Delivering Public Sector Digital Services

By Special Guest
Yarob Sakhnini, regional director, MEMA at Brocade

Delivery of ‘e-government’ is gathering pace. At the same time, there is a desire among public sector bodies to seize the operational benefits and reduced costs that online services can offer. Understanding how to adopt the right processes to enable collaboration with consolidation has become a key consideration.

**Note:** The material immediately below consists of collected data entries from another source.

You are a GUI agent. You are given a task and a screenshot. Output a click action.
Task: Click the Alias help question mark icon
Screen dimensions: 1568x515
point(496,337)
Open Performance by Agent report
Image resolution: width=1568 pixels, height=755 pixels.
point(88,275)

Making digital services widely available is seen by many in the public sector as being primarily enabled by cloud, largely because of the capital cost benefits, although questions on cybersecurity and business continuity remain. Governments in the Middle East can look to what Europe is doing in the cloud arena. The European Commission (EC) has adopted a strategy for ‘Unleashing the potential for Cloud Computing in Europe’ to harmonize standards, develop contract terms, and establish a ‘European Cloud Partnership’ for innovation and growth. The consequence is more effort in developing an integrated pan-EU ‘G-Cloud’ strategy to deliver tactical public sector guidance by identifying obstacles, finding innovative solutions, and building trust in European cloud computing. At the same time new standards will improve the capacity to mitigate the risks. However, implementing new policy initiatives may become complex and limited down the line if interoperability issues are not resolved. This would directly impact public sector bodies’ efforts to respond to policy directives and financial imperatives for integration, collaboration, and consolidation. There is a risk that a multiple cloud provider approach could weaken public sector organizations’ ability to meet their objectives in this regard. A ‘best practice’ vendor approach, rather than single vendor or multi-cloud, encourages development of the right model for digital services delivery based on economies of scale and need. It avoids government departments having to adopt a more prescriptive model by enabling the adoption of the right onsite and outsourced resources together, to secure cost and efficiency benefits without putting data privacy at risk.


Citizens are becoming more open to more digital, Web-based, public sector services; the benefits of services that are available 24 hours a day, seven days a week, and can be accessed from a wide range of devices mean e-government is becoming more acceptable.

Similar to the EC’s ‘Digital Agenda for Europe’, public sector bodies in the Middle East should create an action plan that aims for more targeted, personalized digital services to accelerate the online access adoption rate so citizens requests and requirements from public sector bodies become ‘digital by default’, while highlighting the need for greater mobility and improved accessibility.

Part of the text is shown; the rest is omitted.